___ Data for analysis ___

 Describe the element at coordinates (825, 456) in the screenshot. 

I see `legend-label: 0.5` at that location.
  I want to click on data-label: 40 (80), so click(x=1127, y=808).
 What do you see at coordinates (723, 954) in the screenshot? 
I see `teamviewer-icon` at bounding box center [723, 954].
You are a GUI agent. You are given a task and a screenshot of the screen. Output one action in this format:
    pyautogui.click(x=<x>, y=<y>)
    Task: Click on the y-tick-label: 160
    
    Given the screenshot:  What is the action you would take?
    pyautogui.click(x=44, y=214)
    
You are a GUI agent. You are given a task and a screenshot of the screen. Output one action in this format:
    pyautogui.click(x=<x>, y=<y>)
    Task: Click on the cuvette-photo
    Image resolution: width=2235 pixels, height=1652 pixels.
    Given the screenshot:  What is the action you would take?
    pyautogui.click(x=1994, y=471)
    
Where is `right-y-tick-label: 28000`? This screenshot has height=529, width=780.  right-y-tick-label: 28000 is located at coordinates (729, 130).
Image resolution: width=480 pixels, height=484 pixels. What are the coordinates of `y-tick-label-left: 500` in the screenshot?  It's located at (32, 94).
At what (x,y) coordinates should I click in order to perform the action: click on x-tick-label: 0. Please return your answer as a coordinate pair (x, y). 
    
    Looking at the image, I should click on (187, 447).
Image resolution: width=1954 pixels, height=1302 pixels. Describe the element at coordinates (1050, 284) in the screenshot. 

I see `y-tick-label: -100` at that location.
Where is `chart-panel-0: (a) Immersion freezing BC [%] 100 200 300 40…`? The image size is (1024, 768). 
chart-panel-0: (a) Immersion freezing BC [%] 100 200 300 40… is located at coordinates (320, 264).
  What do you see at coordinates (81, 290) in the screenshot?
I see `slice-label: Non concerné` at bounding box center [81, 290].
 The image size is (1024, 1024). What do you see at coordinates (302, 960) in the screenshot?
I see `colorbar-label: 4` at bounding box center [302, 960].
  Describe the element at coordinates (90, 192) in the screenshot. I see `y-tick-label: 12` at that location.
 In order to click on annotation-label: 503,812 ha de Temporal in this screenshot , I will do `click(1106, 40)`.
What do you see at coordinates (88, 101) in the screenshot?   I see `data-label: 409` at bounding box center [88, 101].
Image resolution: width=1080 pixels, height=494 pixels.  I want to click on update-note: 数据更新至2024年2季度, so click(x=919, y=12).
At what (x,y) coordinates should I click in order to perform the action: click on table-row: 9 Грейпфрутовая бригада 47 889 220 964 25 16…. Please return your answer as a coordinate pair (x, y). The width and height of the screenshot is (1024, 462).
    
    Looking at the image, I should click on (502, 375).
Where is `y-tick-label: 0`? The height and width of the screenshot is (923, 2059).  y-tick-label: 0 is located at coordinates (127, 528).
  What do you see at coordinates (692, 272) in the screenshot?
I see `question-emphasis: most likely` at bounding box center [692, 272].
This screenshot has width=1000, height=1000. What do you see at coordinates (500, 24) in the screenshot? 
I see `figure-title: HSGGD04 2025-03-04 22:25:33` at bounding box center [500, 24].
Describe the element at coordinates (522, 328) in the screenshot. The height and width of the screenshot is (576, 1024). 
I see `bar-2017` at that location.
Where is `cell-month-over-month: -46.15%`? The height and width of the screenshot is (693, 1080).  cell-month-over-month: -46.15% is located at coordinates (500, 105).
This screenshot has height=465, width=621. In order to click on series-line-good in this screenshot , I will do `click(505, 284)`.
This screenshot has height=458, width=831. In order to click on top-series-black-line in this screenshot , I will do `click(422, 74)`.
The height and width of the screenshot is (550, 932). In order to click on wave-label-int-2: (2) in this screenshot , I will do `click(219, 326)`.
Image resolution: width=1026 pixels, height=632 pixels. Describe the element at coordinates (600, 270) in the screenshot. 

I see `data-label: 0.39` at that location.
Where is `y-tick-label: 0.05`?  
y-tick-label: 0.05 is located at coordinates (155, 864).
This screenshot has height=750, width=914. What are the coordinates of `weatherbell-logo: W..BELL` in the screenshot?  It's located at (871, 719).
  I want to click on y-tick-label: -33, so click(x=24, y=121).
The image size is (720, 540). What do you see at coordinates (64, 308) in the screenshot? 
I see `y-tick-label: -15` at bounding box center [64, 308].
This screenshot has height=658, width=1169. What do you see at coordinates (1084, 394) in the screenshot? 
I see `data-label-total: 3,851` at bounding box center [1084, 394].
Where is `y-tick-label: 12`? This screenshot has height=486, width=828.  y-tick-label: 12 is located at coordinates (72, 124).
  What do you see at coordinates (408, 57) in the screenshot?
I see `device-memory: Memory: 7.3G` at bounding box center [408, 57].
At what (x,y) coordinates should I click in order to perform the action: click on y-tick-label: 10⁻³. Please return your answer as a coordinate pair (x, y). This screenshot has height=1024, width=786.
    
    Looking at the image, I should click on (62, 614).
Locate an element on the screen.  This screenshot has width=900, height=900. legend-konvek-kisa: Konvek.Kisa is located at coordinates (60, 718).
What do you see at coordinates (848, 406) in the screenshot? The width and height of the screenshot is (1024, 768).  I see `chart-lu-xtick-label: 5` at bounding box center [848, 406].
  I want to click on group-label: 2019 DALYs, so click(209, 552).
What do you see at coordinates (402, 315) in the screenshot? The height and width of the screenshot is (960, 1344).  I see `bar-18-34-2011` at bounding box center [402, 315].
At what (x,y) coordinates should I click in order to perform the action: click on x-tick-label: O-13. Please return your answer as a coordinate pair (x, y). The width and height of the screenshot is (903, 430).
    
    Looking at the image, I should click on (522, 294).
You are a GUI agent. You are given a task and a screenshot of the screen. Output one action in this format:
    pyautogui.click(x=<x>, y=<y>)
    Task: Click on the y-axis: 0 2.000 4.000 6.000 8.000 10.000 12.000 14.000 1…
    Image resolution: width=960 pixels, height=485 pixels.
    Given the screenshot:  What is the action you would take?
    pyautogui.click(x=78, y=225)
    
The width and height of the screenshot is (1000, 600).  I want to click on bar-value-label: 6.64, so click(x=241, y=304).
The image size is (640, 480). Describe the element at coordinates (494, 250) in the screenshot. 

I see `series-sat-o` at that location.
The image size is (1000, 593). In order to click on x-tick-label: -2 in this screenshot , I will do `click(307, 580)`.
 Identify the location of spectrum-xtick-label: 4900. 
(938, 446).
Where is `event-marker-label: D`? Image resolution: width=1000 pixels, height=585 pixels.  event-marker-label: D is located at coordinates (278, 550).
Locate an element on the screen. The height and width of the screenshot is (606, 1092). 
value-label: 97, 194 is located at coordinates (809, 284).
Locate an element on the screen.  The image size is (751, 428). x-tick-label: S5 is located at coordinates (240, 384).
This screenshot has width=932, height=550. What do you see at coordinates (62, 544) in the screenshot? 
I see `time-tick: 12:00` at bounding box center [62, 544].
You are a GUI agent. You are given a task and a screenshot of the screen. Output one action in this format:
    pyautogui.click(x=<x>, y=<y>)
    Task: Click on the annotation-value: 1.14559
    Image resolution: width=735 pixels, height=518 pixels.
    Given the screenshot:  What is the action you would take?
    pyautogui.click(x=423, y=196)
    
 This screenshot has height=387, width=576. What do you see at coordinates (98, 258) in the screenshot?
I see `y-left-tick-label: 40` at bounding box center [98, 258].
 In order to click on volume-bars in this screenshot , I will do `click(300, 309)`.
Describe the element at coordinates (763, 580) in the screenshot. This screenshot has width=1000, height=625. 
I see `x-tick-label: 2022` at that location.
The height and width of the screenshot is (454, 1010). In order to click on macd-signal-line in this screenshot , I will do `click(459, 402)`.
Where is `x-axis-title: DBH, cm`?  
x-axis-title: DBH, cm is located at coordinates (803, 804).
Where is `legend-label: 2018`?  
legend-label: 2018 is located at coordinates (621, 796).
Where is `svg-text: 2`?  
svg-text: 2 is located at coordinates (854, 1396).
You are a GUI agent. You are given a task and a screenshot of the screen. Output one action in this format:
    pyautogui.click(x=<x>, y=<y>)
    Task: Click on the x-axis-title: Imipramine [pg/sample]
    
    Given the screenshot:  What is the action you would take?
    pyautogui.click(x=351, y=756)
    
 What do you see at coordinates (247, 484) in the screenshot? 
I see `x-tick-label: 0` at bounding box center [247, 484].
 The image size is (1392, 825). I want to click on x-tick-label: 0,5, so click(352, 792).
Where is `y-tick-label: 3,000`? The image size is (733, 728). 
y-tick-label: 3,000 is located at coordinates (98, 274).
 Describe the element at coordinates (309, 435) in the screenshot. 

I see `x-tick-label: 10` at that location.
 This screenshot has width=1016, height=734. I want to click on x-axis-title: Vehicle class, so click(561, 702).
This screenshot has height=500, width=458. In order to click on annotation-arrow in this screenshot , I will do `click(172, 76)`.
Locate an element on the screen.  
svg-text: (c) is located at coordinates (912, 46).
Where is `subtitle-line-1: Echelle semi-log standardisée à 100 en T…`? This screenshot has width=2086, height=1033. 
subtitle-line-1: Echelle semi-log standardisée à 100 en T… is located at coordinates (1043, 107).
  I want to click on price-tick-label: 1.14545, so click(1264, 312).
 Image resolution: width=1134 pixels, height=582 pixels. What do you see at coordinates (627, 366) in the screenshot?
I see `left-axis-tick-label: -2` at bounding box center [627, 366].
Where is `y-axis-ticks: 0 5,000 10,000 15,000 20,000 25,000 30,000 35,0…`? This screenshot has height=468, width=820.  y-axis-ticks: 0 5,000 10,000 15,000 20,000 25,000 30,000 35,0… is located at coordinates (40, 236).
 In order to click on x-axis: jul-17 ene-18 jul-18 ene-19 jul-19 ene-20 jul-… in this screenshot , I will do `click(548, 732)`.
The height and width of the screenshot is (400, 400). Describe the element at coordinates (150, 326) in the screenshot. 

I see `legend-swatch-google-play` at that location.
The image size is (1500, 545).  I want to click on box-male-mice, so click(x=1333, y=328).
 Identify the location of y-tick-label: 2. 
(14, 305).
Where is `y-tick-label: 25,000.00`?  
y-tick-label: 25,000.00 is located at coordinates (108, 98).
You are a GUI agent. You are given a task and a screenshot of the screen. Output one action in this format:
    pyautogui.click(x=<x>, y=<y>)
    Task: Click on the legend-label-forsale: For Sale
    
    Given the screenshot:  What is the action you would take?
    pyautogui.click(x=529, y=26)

___

- [Exercise description]: Can you reproduce the items between the lines holding "The height and width of the screenshot is (550, 932)." and "center [408, 57].", inclusive, swapping "resolution" for "dimensions" and leaving everything else unchanged?

- [Task result]:
The height and width of the screenshot is (550, 932). In order to click on wave-label-int-2: (2) in this screenshot , I will do `click(219, 326)`.
Image dimensions: width=1026 pixels, height=632 pixels. Describe the element at coordinates (600, 270) in the screenshot. 

I see `data-label: 0.39` at that location.
Where is `y-tick-label: 0.05`?  
y-tick-label: 0.05 is located at coordinates (155, 864).
This screenshot has height=750, width=914. What are the coordinates of `weatherbell-logo: W..BELL` in the screenshot?  It's located at (871, 719).
  I want to click on y-tick-label: -33, so click(x=24, y=121).
The image size is (720, 540). What do you see at coordinates (64, 308) in the screenshot? 
I see `y-tick-label: -15` at bounding box center [64, 308].
This screenshot has height=658, width=1169. What do you see at coordinates (1084, 394) in the screenshot? 
I see `data-label-total: 3,851` at bounding box center [1084, 394].
Where is `y-tick-label: 12`? This screenshot has height=486, width=828.  y-tick-label: 12 is located at coordinates (72, 124).
  What do you see at coordinates (408, 57) in the screenshot?
I see `device-memory: Memory: 7.3G` at bounding box center [408, 57].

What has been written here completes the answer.